RAW DATA ->
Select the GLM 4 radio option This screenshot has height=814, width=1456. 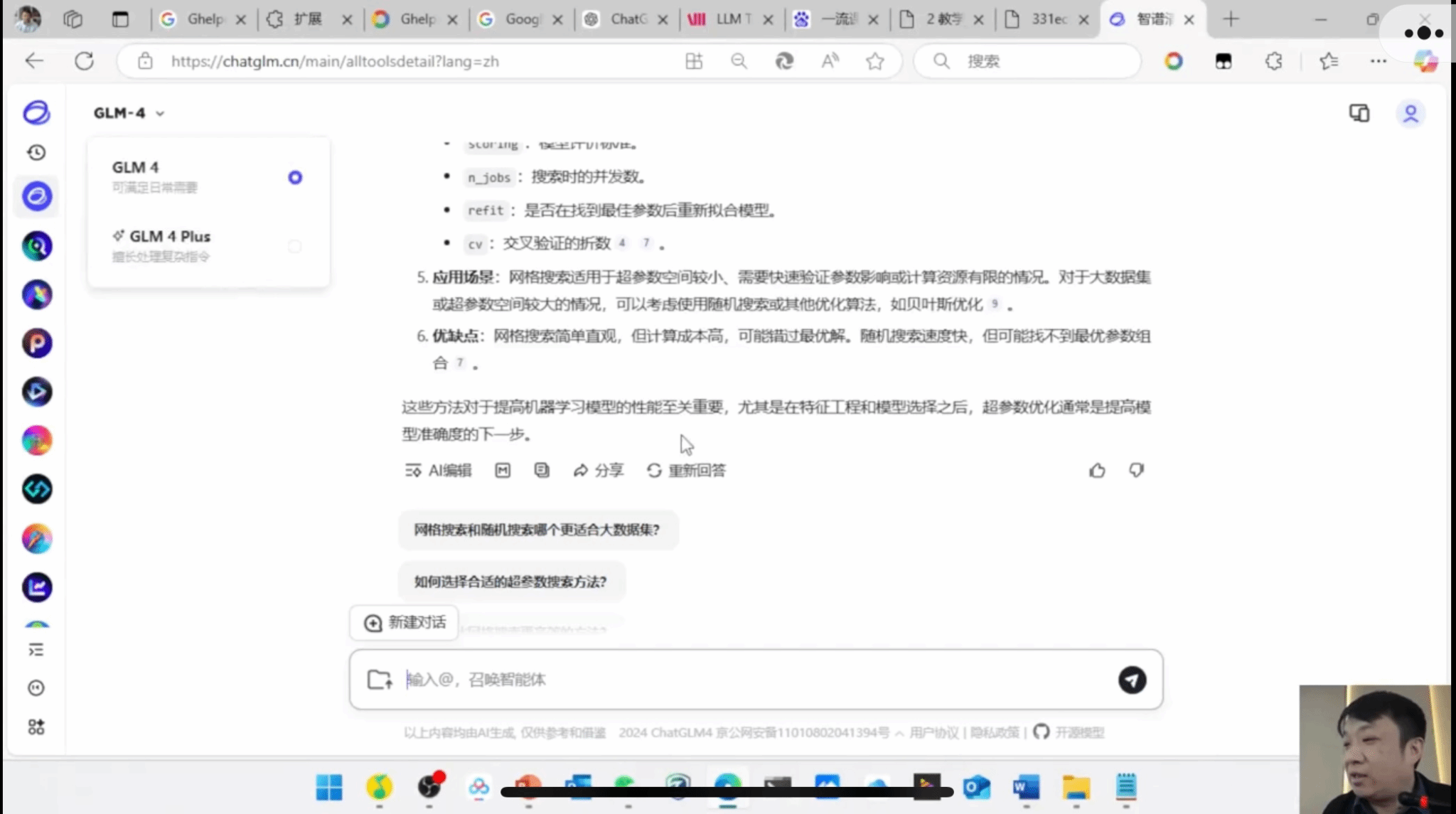pos(295,178)
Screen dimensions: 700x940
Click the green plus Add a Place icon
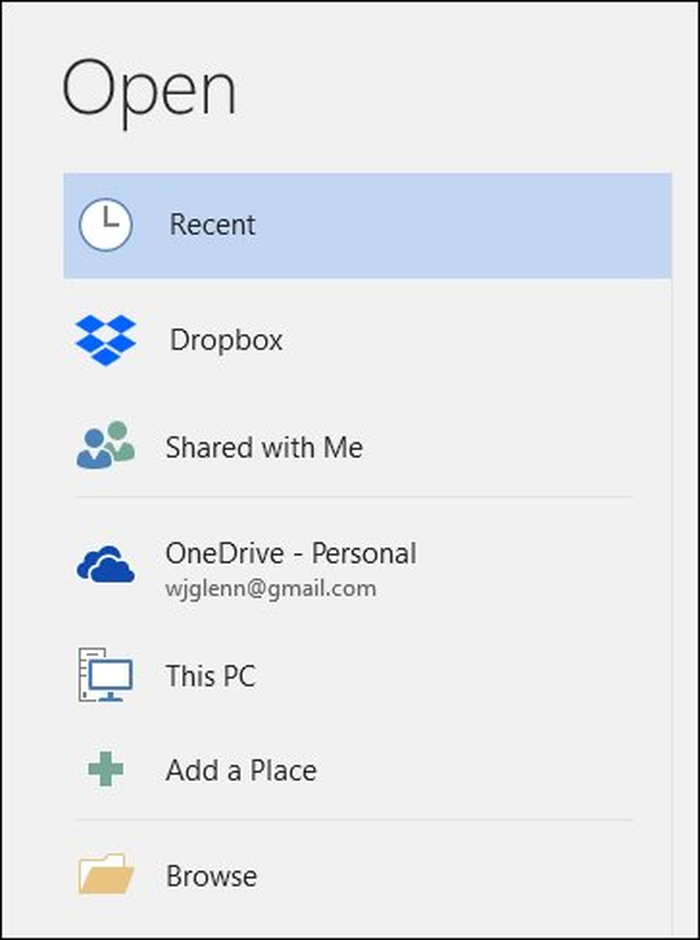coord(105,770)
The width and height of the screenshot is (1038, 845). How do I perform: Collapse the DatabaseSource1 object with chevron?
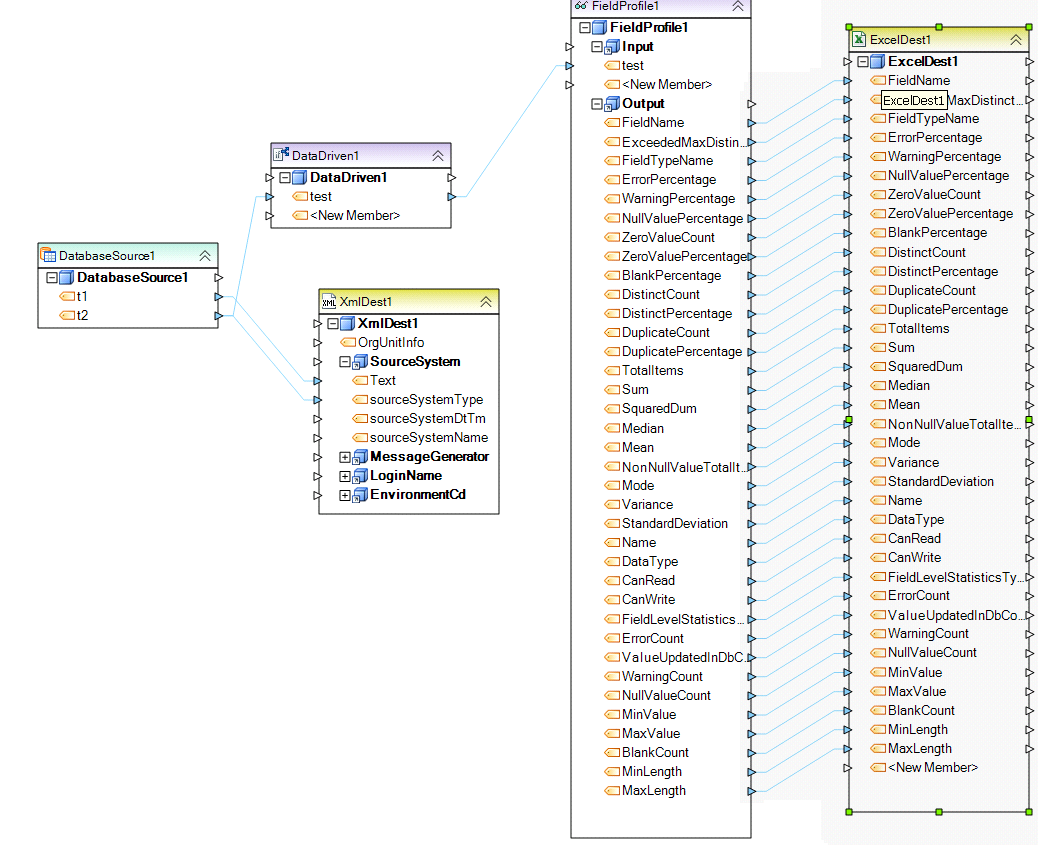(204, 256)
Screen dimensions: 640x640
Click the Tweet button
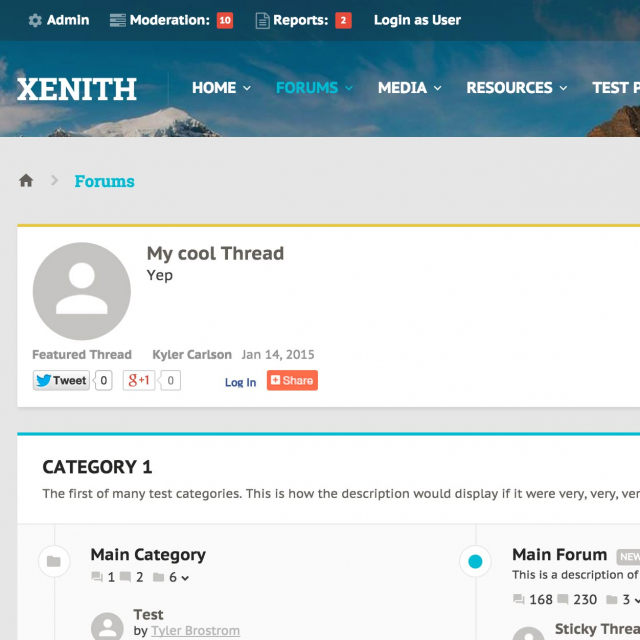tap(61, 380)
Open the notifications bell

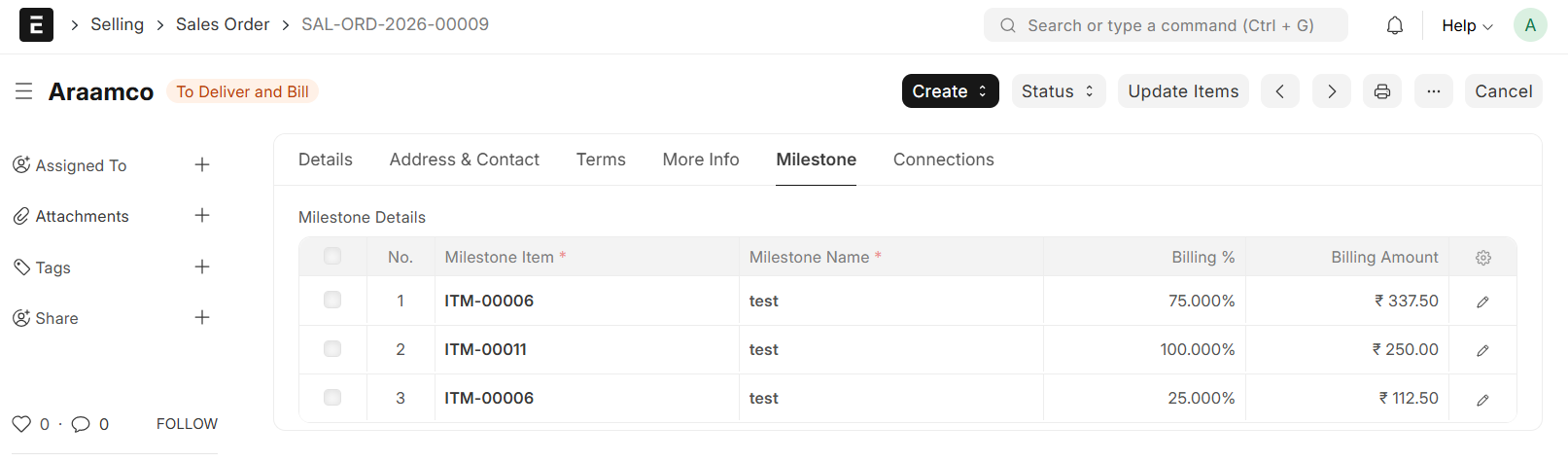(x=1394, y=25)
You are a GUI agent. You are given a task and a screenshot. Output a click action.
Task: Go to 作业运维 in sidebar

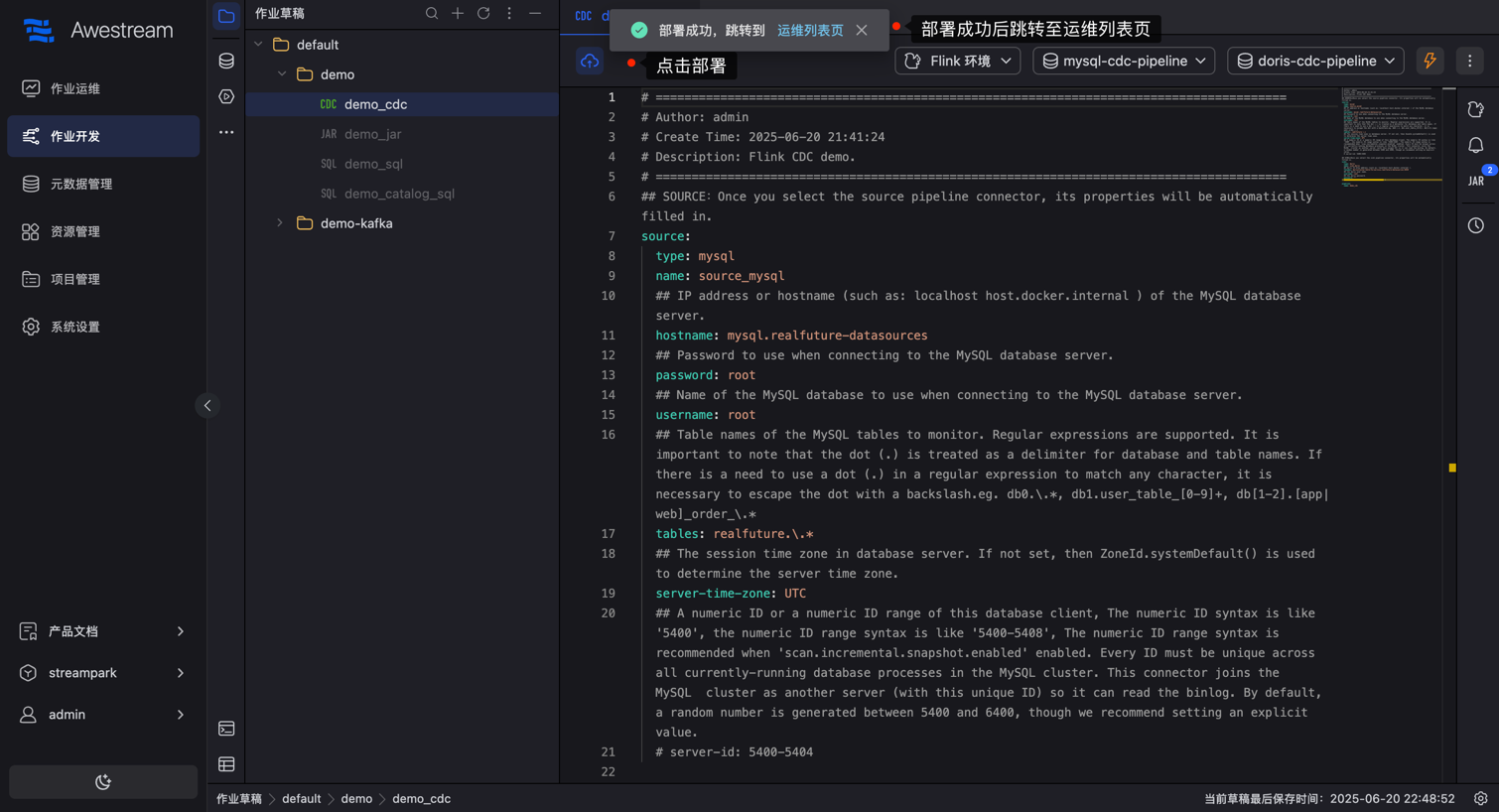pyautogui.click(x=75, y=88)
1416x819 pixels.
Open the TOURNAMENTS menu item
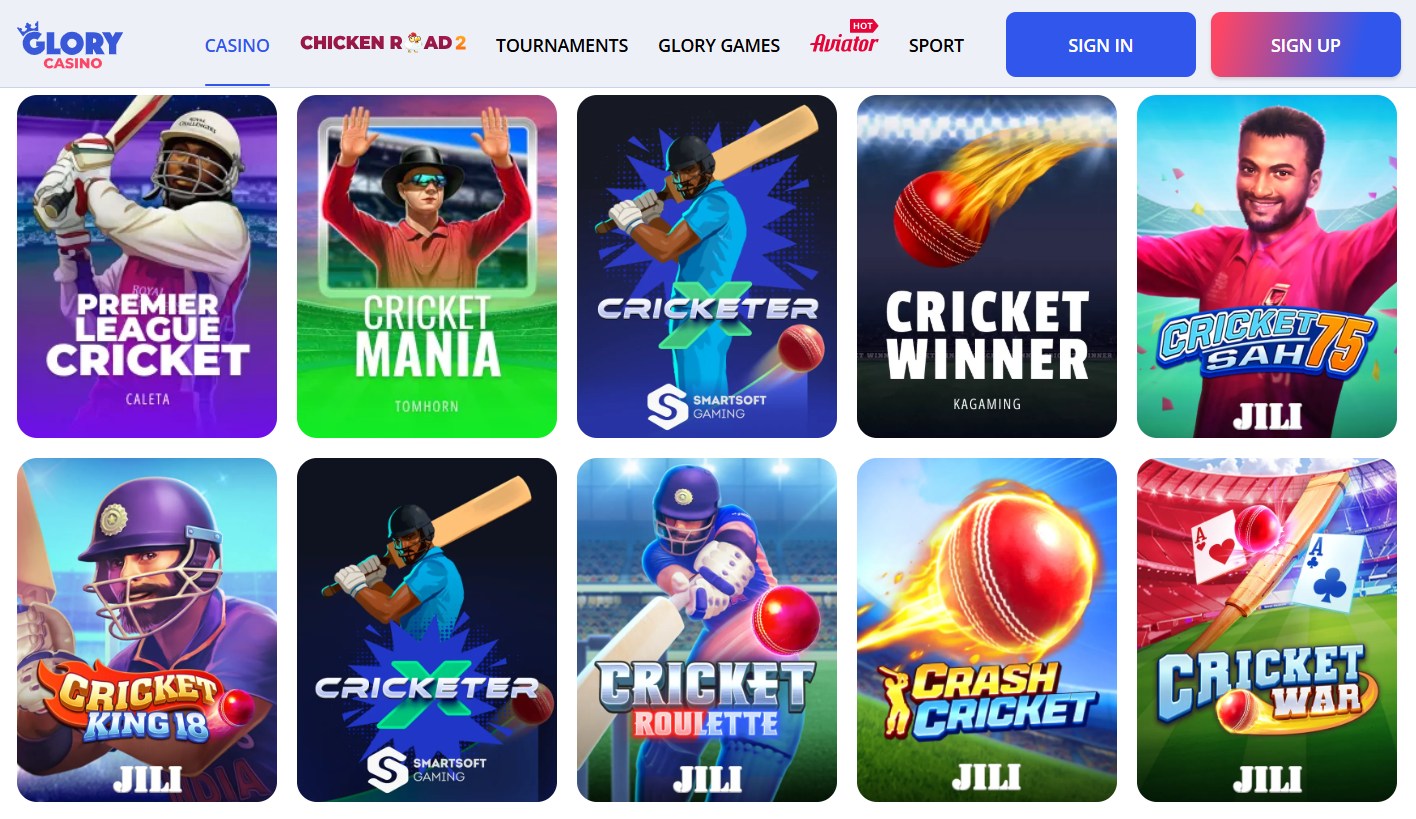(562, 45)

TASK DIRECTIONS -> Reproduce the records above word for word, from the line containing "You are a GUI" through the end of the records, both ends included. Omit the pictures.

FULL OUTPUT ->
You are a GUI agent. You are given a task and a screenshot. Output a click action.
Task: Go to 作业运维 in sidebar

pyautogui.click(x=75, y=88)
1416x819 pixels.
Open the TOURNAMENTS menu item
(562, 45)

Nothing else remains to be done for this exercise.